Just that really. DP and I have been together for 19 years but at least the last ten gave been rubbish. He buries his head in the sand and refuses to talk about splitting. He hates his job and has done for years but doesn't apply for anything else. He works late a couple of days a week and goes back to bed after DS has gone to school and stays in bed until about 10 on a weekend. We never go to bed at the same time, don't eat breakfast as a family. He lives in his phone.
DS is 13 and generally a nice kid - never in trouble at school, nice friends etc. but is only interested in gaming and his phone and despite my best efforts I can't get him to show any interest in his health or appearance. He's veering towards overweight and I'm trying to cook good food but he eats absolute crap at school. I've tried to talk to him.calmly but he gets upset and defensive. It's completely my fault but he's spoilt and it's showing, I've definitely over compensated for always having to work full.time.

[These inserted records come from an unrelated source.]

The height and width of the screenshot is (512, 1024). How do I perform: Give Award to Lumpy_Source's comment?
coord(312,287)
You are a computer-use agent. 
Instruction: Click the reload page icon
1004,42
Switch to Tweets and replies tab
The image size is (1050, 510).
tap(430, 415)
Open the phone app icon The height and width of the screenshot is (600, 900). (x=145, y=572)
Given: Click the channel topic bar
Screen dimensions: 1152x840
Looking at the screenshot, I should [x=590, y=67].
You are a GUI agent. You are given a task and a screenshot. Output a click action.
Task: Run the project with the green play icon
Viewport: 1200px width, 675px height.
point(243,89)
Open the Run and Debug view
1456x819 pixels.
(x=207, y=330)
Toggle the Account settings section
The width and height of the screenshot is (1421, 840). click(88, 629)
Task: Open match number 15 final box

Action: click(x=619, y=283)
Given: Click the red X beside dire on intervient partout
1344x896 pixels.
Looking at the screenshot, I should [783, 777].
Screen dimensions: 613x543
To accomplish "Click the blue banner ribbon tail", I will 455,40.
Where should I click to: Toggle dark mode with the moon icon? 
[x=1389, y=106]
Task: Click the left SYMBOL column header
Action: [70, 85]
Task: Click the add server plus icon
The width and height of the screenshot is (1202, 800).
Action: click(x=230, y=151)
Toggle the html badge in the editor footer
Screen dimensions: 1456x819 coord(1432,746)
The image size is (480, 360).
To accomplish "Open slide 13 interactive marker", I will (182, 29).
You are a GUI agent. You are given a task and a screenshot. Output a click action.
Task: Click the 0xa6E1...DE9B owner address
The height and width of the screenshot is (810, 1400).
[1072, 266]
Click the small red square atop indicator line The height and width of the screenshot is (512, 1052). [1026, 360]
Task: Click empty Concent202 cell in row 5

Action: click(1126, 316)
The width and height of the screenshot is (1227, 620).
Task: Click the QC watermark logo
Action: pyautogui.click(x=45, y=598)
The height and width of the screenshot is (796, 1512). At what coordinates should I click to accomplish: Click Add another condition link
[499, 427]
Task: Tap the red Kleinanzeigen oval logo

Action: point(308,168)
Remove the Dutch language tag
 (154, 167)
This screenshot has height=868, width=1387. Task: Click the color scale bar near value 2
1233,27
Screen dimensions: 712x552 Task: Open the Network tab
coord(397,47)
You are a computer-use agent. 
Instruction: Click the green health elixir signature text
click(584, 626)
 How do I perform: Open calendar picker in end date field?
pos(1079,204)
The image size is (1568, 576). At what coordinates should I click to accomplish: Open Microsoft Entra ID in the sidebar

I changed jobs recently for more money and I don't like it, I'm not performing as well as I'd hoped and frankly I don't care. It's a great job really but means travelling away from home and overnight stays far more than I expected. I'm knackered, lonely and unmotivated. I can't afford to go for a lower wage as the house needs so much doing to it and I need a new car. I also do about 75% of everything around the house despite the fact that I'm away or travelling so much.
I've just started WLI and am doing really well but DP has said he's supportive but then gets pissed off when he wants a takeawsy or to go to the pub for tea.
I feel like walking out and not coming home. My life would be easier alone, I'd be less tired and stressed. Not sure what I want from this thread, just venting I suppose.